# EXERCISE OBJECTIVE
Within the records, which lines hold the string "Situs"? Report each one by copying it.

INPUT MATERIAL: Begin

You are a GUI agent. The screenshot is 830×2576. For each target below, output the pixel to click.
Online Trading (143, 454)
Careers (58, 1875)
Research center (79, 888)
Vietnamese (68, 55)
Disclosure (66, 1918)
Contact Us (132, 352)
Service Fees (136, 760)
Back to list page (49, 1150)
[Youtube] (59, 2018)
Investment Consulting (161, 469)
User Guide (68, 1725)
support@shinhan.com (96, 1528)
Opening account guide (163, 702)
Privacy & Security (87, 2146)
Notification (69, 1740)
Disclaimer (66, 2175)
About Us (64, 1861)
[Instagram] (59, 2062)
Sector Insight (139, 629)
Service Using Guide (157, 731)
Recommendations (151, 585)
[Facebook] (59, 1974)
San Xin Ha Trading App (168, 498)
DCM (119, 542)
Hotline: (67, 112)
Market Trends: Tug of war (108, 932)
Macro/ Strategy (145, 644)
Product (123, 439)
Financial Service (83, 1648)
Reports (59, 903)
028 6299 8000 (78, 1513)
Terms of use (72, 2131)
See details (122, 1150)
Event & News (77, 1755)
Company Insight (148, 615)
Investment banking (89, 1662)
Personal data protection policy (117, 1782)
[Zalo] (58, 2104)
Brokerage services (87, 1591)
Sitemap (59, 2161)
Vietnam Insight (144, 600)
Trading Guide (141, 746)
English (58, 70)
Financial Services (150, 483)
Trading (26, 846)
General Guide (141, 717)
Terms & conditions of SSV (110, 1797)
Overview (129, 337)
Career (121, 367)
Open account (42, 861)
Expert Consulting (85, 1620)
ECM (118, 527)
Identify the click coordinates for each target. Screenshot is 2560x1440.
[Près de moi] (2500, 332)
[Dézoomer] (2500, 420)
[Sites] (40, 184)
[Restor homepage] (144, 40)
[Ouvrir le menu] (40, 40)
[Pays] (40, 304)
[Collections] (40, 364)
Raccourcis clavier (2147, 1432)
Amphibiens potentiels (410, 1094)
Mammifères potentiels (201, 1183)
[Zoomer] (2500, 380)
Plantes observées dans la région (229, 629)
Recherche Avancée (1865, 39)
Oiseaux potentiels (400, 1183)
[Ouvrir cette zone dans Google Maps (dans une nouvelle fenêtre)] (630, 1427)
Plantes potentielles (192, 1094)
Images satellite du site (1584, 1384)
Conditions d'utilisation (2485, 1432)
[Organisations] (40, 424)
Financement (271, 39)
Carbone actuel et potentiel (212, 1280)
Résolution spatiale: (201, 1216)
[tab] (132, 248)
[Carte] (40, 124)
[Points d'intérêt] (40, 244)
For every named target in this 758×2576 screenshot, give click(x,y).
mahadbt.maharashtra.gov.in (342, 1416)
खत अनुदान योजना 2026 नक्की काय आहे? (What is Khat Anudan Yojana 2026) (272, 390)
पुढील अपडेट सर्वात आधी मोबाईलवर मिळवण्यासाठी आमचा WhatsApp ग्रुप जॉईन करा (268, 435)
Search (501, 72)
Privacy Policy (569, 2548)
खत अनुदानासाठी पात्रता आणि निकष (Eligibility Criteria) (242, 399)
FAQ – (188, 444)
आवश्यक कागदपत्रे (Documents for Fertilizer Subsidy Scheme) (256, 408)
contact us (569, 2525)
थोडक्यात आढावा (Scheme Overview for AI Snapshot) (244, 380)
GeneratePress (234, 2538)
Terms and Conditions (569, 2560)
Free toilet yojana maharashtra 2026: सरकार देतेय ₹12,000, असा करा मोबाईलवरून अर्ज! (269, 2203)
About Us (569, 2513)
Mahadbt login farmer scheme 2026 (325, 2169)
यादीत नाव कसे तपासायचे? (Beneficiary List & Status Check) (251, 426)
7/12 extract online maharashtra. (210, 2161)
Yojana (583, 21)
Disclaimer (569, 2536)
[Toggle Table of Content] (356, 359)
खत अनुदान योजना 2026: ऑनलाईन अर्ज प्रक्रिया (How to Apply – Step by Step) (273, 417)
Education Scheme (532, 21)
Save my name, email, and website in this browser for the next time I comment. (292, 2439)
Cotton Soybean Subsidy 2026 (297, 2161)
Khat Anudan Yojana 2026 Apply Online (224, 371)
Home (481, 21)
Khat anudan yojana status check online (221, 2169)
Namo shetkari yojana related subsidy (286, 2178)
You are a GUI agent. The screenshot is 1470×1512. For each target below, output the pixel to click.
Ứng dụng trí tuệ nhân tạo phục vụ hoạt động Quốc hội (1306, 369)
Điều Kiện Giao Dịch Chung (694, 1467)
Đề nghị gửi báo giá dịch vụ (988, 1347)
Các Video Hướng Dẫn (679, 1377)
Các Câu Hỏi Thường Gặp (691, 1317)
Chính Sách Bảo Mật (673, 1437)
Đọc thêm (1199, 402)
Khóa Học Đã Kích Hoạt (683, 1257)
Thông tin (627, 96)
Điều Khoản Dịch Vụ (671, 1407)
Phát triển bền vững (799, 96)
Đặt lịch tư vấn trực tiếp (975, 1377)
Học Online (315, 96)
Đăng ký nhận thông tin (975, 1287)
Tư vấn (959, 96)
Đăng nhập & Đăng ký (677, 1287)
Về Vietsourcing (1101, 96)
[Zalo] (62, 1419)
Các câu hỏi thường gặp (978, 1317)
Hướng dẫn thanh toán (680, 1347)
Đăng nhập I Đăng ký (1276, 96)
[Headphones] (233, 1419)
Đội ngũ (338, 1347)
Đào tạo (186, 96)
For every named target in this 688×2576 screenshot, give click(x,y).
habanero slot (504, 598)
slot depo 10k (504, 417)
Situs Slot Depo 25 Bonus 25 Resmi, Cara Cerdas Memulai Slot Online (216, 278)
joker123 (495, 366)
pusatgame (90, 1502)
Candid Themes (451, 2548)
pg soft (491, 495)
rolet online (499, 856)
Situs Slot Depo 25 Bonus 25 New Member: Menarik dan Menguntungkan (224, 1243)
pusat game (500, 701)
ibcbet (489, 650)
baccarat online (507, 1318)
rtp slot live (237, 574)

INPUT MATERIAL: End

# OUTPUT
Situs Slot Depo 25 Bonus 25 Resmi, Cara Cerdas Memulai Slot Online (216, 278)
Situs Slot Depo 25 Bonus 25 New Member: Menarik dan Menguntungkan (224, 1243)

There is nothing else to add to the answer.